Opens Friday, Sept. 13 | Know Theatre, 1120 Jackson St., Cincinnati, OH 45202

How important is your vote? In 2088, pretty important. When an explosion in space leaves a hyperspace Beacon operator stranded, one person who does reach her – repeatedly – is a canvasser asking her to file her absentee ballot. Through Oct. 5. 513-300-5669 or knowtheatre.com

“Alias Grace” at Playhouse in the Park

‘Alias Grace’

Opens Saturday, Sept. 14 | Cincinnati Playhouse in the Park, 962 Mount Adams Circle, Cincinnati, OH 45202

Margaret Atwood is back in the headlines as readers eagerly awaited yesterday’s official arrival of “The Testaments,” a sequel to “The Handmaid’s Tale.” Those are hardly her only works, though. Cincinnati Playhouse in the Park gets the Rosenthal Shelterhouse Theatre season started with Jennifer Blackmer’s adaptation of “Alias Grace,” Atwood’s 1996 historical novel. It’s part true crime story, part psychological drama (no pun intended). Grace Marks, then 15, was a housekeeper near Toronto in 1843, when her employer and his housekeeper (and lover) were murdered. She and another servant were tried and convicted in the case … but was she really involved in the deaths?
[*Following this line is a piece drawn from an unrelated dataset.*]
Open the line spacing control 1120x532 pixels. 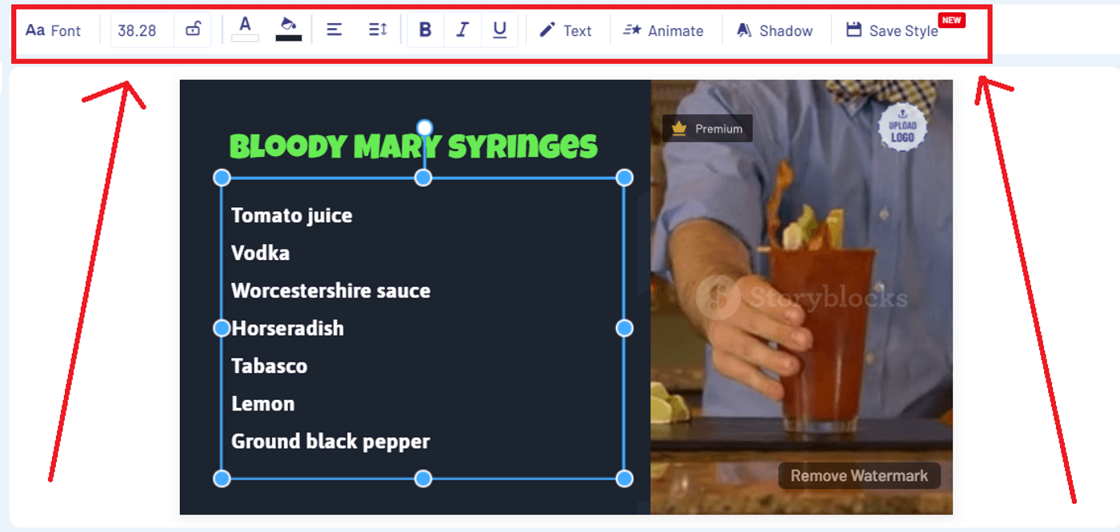point(377,30)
Runs through Oct. 27. 513-421-3888 or cincyplay.com


Connie Sullivan, "Untitled"
Connie Sullivan, “Untitled” from “Emanate” at the Weston Art Gallery

VISUAL ART

‘Emanate’

Opens Friday, Sept. 13 | Weston Art Gallery, 650 Walnut St., Cincinnati, OH 45202.
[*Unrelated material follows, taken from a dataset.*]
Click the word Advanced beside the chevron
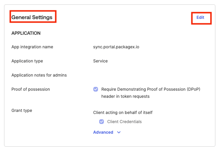This screenshot has height=149, width=223. (103, 132)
You may have heard of Blink, the art festival that brings downtown buildings to life and traffic to death with impressive animated light displays. (This year’s runs Oct. 10-13.) The Weston’s “Emanate” is a group exhibition designed to coincide with the larger festival. The artists here (several from the Cincinnati region) are contributing works that include phosphorescent painting, neon sculpture, illuminated photography, video, and projection. Runs through Nov. 17. 513-977-4165 or cincinnatiarts.org

Angie Rucker, "Private William Anthony Holland of Co. K, 10th Virginia Cavalry Regiment with Bowie knife and Colt Army Model 1860 Revolver," from her Blue and Gray series
Angie Rucker, “Private William Anthony Holland of Co. K, 10th Virginia Cavalry Regiment with Bowie knife and Colt Army Model 1860 Revolver,” from her Blue and Gray series

‘AutoUpdate’

Opens Saturday, Sept. 14 | The Carnegie, 1028 Scott Blvd., Covington, KY 41011

There may be a biennial peak to FotoFocus, but as attentive readers of these recommendations know by now, our regional celebration of photography is a bit of an ongoing process. Case in point: ‘AutoUpdate.’ It’s FotoFocus’ first juried exhibition and a showcase for how digital technology has transformed photographic and video art – and our perception of it. The artists, from Ohio, Kentucky, and Indiana, all work at this “post-truth” intersection of photography and new media. The exhibition culminates in a symposium Oct. 4 and 5 at the Carnegie on “Photography in the Electronic Age.” Exhibition runs through Nov. 16. 859-491-2030 or fotofocus.org

‘Advice for Future Homemakers’

Opens Friday, Sept. 13 | People’s Liberty, 1805 Elm. St., Cincinnati, OH 45202

The folks at Wave Pool are celebrating their five years of community impact in this tasty collaboration with People’s Liberty. The lynchpin of the exhibition is baker – yes, baker – Christian Schmit, founder of Tall’s Bread. The “Advice for Future Homemakers” installation will include the work of multiple artists, bakers, poets and puppeteers, all curated by Wave Pool. The effort includes pretzel making on Friday and Saturday mornings. Opening reception … and pretzel tasting is 6 p.m. Saturday. Yum. Runs through Nov. 10. wavepoolgallery.org

Last chances

Even with all of this week’s openings, we’d be remiss not to warn you of the imminent closures of exhibitions at the Cincinnati Art Museum (“Kimono: Refashioning Contemporary Style”), Kennedy Heights Arts Center (“Tiger Lily Press 40th Anniversary”), Manifest (“11th Annual Nude”), and Taft Museum (“L’Affichomania”). See ’em while you can.